We sincerely appreciate the time and effort you invested in reviewing our TimeDiT paper, along with the insightful and constructive suggestions you provided. We are now in the process of responding to your concerns. We will first tackle your feedback points in this email, ensuring that each concern is addressed comprehensively. After that, following your suggestions and our responses, we will upload a revised draft of the paper. This version will include (1) Incorporation of your suggestions. (2)Clearly marked changes for your ease of review.

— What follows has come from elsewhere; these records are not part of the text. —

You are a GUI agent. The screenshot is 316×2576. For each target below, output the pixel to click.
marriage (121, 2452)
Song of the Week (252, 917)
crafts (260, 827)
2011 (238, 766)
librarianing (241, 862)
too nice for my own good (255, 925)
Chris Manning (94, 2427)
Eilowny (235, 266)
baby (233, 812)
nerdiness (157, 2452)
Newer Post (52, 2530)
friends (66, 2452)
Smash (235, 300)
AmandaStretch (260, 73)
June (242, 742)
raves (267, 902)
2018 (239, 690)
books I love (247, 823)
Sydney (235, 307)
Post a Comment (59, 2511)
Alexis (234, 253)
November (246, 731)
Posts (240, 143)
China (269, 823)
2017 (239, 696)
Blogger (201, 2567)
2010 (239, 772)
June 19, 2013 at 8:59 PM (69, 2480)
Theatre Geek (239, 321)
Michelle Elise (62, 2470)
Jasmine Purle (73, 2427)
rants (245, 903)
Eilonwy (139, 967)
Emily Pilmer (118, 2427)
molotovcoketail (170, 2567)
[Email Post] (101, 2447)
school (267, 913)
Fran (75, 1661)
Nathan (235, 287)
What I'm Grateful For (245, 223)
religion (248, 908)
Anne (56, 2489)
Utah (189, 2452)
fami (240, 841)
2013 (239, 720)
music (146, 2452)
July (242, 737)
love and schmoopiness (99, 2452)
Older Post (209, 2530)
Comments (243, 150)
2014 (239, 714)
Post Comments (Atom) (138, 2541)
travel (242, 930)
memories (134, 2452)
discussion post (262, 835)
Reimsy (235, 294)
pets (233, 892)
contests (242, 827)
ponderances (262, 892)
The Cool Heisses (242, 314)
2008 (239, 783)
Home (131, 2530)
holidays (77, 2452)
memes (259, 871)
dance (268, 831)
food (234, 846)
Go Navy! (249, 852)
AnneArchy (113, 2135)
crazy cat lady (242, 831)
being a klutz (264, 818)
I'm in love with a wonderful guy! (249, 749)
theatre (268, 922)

W1 Methodological Clarity and Missing Technical Details

  • Token Definition: As mentioned in #62-65, current tokenization approaches often lack flexibility, either sacrificing information or requiring predefined window lengths based on prior knowledge. Instead of constraining the model with human-discovered patterns, TimeDiT adopts a "What You See Is What You Get" (WYSIWYG) design where tokens are directly represented as contiguous arrays of inputs. Specifically, for a time series with MM channels and TT time steps, each token encodes MM-dimensional features at a specific timestamp, resulting in TT tokens per sequence. This straightforward approach treats each timestamp's complete feature vector as an atomic unit, allowing the model to discover temporal patterns naturally rather than through pre-imposed structures. We will this explicit definition to Section 4 for clarity.

  • Embedding Architecture: The embedder in TimeDiT follows a deliberately simple design - it is implemented as a single linear projection layer that maps each time point xix_i from its original M-dimensional feature space to the model's hidden dimension dd. We intentionally chose this straightforward approach over more complex architectures (like convolutional layers) to maintain model simplicity and computational efficiency while allowing the transformer's self-attention mechanisms to learn temporal relationships. This design choice aligns with our philosophy of letting the model discover patterns through computation rather than encoding them through architectural complexity.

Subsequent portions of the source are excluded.